== MATERIAL

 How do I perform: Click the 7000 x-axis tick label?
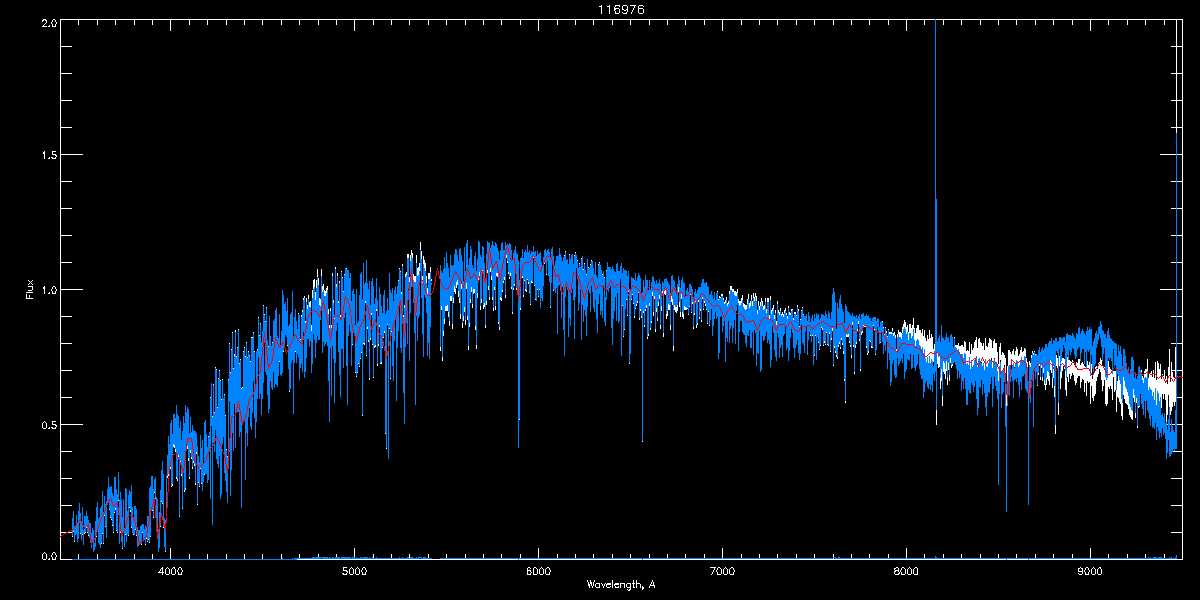point(722,572)
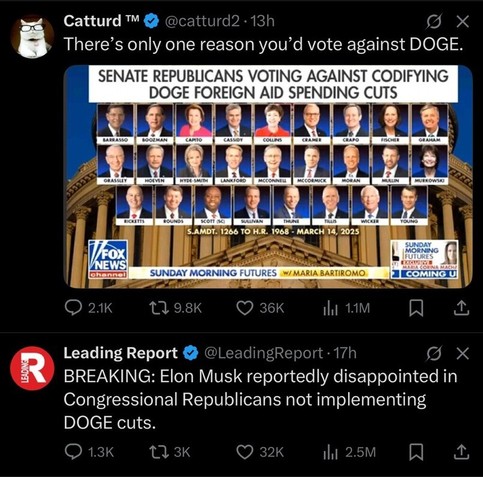Bookmark the Leading Report tweet
The height and width of the screenshot is (477, 483).
click(416, 452)
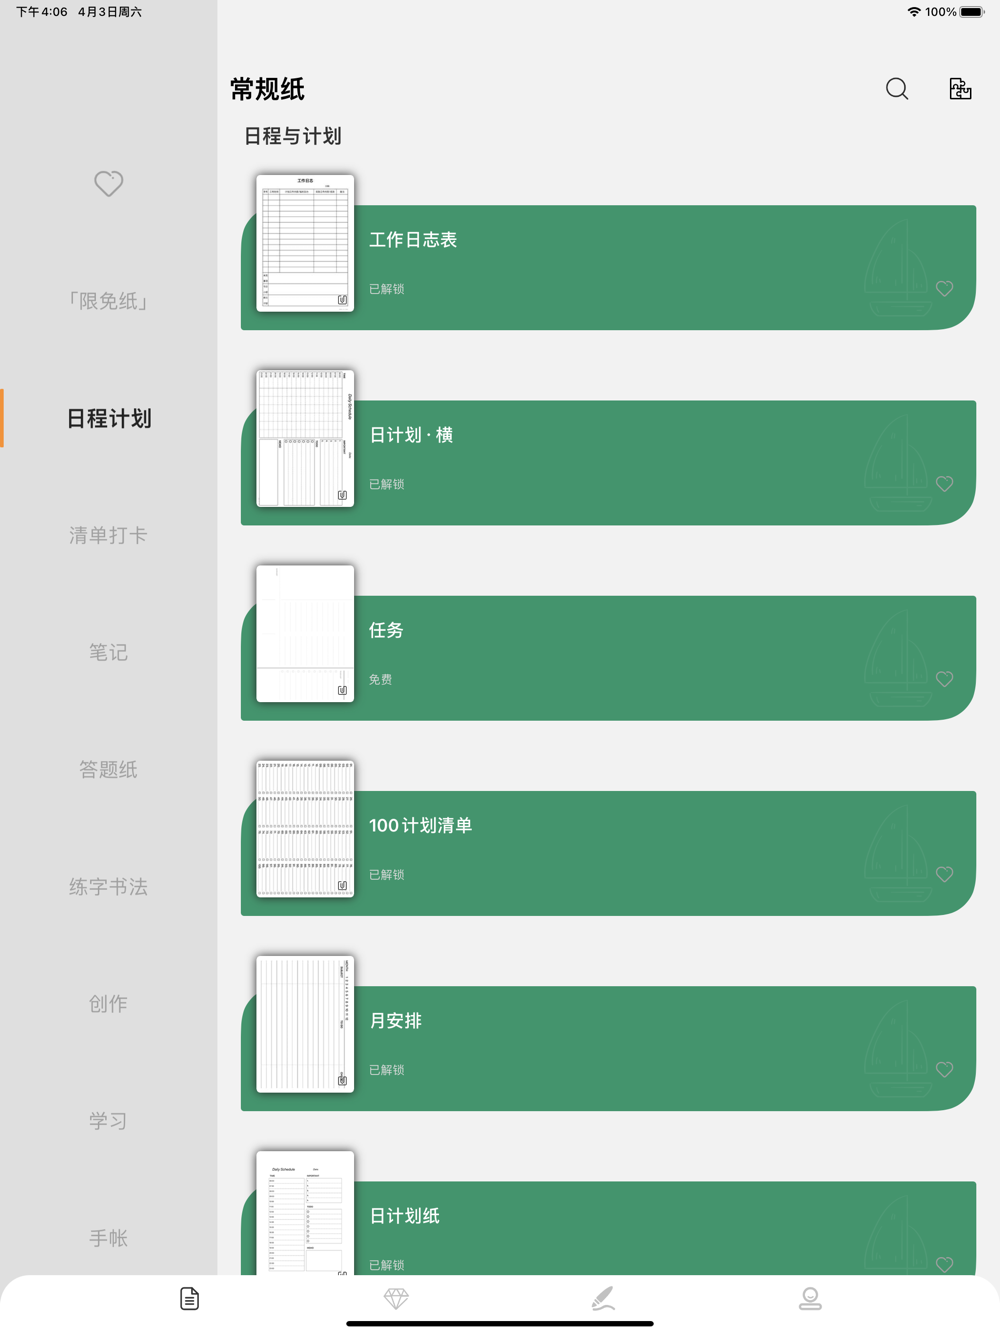This screenshot has width=1000, height=1334.
Task: Select the document tab icon at bottom
Action: pyautogui.click(x=189, y=1298)
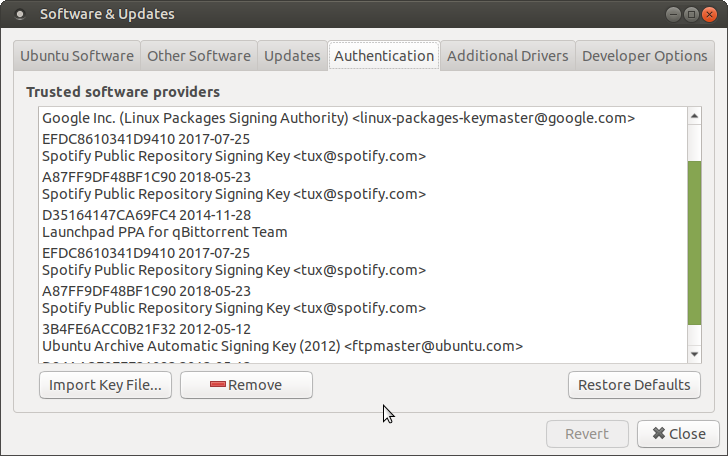Viewport: 728px width, 456px height.
Task: Click the X icon on the Close button
Action: click(658, 434)
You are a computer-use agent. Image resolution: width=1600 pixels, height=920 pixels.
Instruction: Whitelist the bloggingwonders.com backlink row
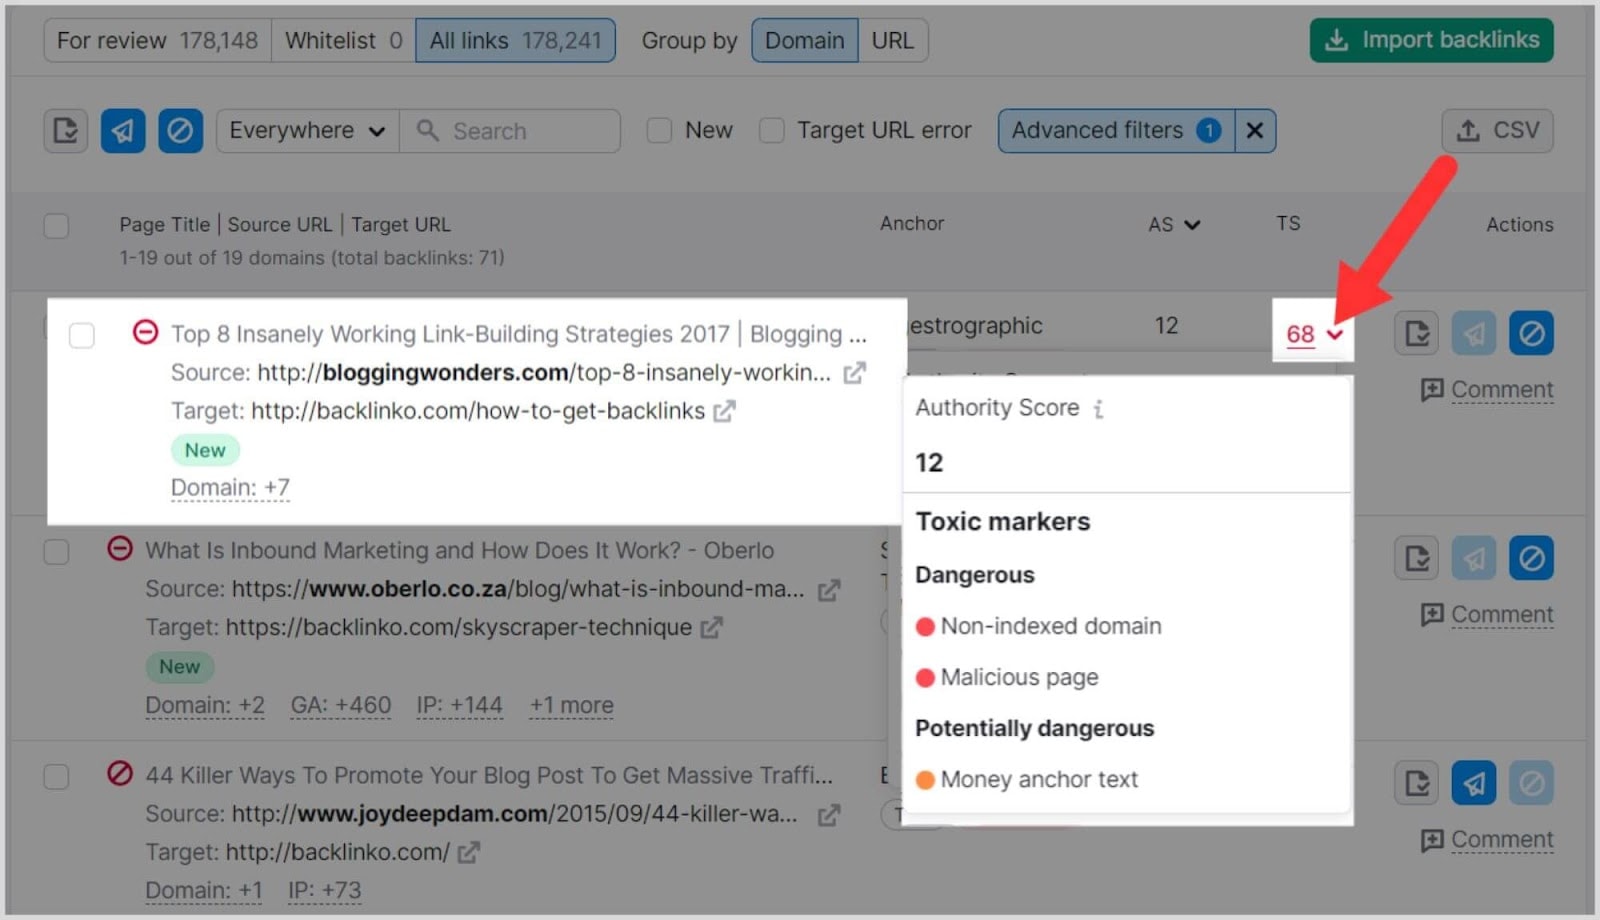point(1416,333)
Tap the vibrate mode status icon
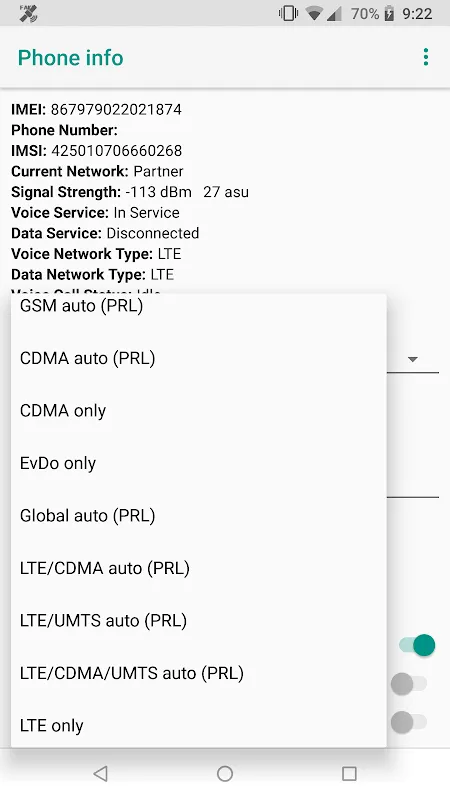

====

* _STATED TASK_:
Reproduce every line of the rows above, replacing "Whitelist" with "Approve" and leaving everything else unchanged. Omit the pictures from your answer.

* _COMPLETE OUTPUT_:
 How do I perform: Click the 7000 x-axis tick label?
point(722,572)
Bookmark the Leading Report tweet
The height and width of the screenshot is (477, 483).
click(416, 452)
This screenshot has width=1000, height=1334.
Task: Select the document tab icon at bottom
Action: pyautogui.click(x=189, y=1298)
Viewport: 728px width, 456px height.
Task: Click the X icon on the Close button
Action: click(658, 434)
You are a computer-use agent. Image resolution: width=1600 pixels, height=920 pixels.
Instruction: Approve the bloggingwonders.com backlink row
point(1416,333)
Tap the vibrate mode status icon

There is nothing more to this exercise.